[Extracted material Boundary: Start]

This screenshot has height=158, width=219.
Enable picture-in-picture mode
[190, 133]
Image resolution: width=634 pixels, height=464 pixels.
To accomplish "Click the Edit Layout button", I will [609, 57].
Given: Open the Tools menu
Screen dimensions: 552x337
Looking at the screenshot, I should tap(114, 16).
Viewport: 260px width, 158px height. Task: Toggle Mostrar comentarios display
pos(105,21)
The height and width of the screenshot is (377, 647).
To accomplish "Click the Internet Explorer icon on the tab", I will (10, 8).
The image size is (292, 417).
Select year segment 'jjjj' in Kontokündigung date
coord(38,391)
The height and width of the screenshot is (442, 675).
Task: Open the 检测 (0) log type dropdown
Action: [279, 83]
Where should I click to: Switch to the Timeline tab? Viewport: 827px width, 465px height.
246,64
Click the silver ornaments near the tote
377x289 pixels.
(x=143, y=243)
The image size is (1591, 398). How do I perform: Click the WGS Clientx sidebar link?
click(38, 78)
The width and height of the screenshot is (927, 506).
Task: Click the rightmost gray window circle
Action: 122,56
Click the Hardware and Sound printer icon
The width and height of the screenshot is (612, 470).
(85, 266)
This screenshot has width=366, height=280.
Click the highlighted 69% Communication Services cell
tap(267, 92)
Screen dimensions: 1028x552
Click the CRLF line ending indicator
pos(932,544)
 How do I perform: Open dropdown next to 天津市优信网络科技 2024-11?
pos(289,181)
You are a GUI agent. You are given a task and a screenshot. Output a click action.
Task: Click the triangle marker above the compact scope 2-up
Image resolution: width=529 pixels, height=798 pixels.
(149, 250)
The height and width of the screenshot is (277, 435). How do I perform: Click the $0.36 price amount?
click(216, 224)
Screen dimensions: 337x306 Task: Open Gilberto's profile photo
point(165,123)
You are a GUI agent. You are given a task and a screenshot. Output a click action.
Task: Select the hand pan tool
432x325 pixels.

[Extracted material Boundary: End]

__Exercise requirements__
Extract the complete set of records unchanged.

__Response box__
This screenshot has height=158, width=219.
Enable picture-in-picture mode
[190, 133]
Image resolution: width=634 pixels, height=464 pixels.
To accomplish "Click the Edit Layout button", I will [609, 57].
Given: Open the Tools menu
Screen dimensions: 552x337
Looking at the screenshot, I should tap(114, 16).
Viewport: 260px width, 158px height. Task: Toggle Mostrar comentarios display
pos(105,21)
The height and width of the screenshot is (377, 647).
To accomplish "Click the Internet Explorer icon on the tab", I will (10, 8).
The image size is (292, 417).
Select year segment 'jjjj' in Kontokündigung date
coord(38,391)
The height and width of the screenshot is (442, 675).
Task: Open the 检测 (0) log type dropdown
Action: [279, 83]
Where should I click to: Switch to the Timeline tab? Viewport: 827px width, 465px height.
246,64
Click the silver ornaments near the tote
377x289 pixels.
(x=143, y=243)
The image size is (1591, 398). How do I perform: Click the WGS Clientx sidebar link?
click(38, 78)
The width and height of the screenshot is (927, 506).
Task: Click the rightmost gray window circle
Action: 122,56
Click the Hardware and Sound printer icon
The width and height of the screenshot is (612, 470).
(85, 266)
This screenshot has width=366, height=280.
Click the highlighted 69% Communication Services cell
tap(267, 92)
Screen dimensions: 1028x552
Click the CRLF line ending indicator
pos(932,544)
 How do I perform: Open dropdown next to 天津市优信网络科技 2024-11?
pos(289,181)
You are a GUI agent. You are given a task and a screenshot. Output a click action.
Task: Click the triangle marker above the compact scope 2-up
Image resolution: width=529 pixels, height=798 pixels.
(149, 250)
The height and width of the screenshot is (277, 435). How do I perform: Click the $0.36 price amount?
click(216, 224)
Screen dimensions: 337x306 Task: Open Gilberto's profile photo
point(165,123)
You are a GUI agent. You are given a task and a screenshot. Output a click action.
Task: Select the hand pan tool
432x325 pixels.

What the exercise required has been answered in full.